In this project we investigate the role of soil aggregate turnover in controlling the amount and dynamics of organic matter in soils, and to quantify the reciprocal effects of organic matter decomposition on the formation and maintenance of soil aggregation. the hypothesis that a decreased soil aggregate turnover (due to the absence of soil disturbance by tillage) led to an increased stabilization of C within microaggregate structures under no-till compared to conventionally tilled systems. This hypothesis is tested by directly measuring the formation and degradation of the soil aggregates themselves as well as their associated organic matter fractions. We use a tracer approach employing ceramic microspheres (as soil microaggregate surrogates) to measure rates of formation and loss of various size classes of soil aggregates, along with our procedures for isolating aggregate-associated organic matter fractions in a set of laboratory and field experiments.
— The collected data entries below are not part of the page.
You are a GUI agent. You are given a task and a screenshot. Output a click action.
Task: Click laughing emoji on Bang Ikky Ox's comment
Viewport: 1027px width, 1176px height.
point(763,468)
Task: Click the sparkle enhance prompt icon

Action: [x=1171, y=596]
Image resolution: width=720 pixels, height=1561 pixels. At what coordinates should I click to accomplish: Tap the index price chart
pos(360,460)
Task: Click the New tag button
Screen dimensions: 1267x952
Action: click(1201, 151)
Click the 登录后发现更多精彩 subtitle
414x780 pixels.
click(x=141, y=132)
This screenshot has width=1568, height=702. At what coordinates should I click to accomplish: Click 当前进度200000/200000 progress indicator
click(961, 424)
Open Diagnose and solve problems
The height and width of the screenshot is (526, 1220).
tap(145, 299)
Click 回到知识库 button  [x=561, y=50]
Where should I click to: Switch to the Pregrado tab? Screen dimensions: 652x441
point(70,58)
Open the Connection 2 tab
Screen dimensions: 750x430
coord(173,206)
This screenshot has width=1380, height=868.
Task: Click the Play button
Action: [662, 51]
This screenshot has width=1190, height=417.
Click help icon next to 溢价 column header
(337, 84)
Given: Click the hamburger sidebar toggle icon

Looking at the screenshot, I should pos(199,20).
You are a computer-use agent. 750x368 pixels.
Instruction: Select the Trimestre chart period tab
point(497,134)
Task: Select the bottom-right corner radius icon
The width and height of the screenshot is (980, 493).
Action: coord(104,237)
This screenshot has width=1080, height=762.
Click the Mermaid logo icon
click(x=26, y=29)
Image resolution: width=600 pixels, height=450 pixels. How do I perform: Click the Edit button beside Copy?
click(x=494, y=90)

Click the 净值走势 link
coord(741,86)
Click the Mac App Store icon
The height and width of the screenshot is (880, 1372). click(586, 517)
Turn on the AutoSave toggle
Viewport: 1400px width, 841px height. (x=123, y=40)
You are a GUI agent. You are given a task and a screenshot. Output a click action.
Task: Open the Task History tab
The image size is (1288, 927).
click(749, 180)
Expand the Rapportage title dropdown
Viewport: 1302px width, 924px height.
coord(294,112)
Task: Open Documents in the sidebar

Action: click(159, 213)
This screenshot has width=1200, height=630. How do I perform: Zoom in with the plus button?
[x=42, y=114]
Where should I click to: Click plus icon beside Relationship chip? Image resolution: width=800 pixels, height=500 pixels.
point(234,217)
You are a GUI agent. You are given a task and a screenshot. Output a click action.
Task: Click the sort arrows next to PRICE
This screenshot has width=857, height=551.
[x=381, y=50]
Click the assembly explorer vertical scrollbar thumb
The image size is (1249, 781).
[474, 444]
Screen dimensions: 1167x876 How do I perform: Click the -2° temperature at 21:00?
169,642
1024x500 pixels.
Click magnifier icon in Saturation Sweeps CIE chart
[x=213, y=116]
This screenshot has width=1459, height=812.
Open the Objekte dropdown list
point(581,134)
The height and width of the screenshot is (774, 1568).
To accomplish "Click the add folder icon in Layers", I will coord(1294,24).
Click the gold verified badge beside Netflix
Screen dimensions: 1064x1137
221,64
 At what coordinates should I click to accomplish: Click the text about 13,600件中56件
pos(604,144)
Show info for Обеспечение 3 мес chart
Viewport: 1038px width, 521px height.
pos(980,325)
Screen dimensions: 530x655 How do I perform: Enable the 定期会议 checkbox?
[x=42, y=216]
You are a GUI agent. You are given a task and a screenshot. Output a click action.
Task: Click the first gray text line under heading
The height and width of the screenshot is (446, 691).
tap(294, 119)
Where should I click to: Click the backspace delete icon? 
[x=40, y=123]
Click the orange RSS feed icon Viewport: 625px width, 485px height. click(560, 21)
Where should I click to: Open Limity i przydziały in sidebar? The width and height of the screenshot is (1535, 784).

The sites to be investigated will range across three sites representing a sequence of soil mineralogies, from a young, moderately weathered temperate soil (dominated by 2:1 silicate clay minerals) to a highly weathered tropical soil (dominated by 1:1 clay minerals and oxides). In the laboratory, we study the role of plant residues (amount and quality), soil texture and soil mineralogy on aggregate formation and the influences of dry-wet and free-thaw cycles on aggregate degradation.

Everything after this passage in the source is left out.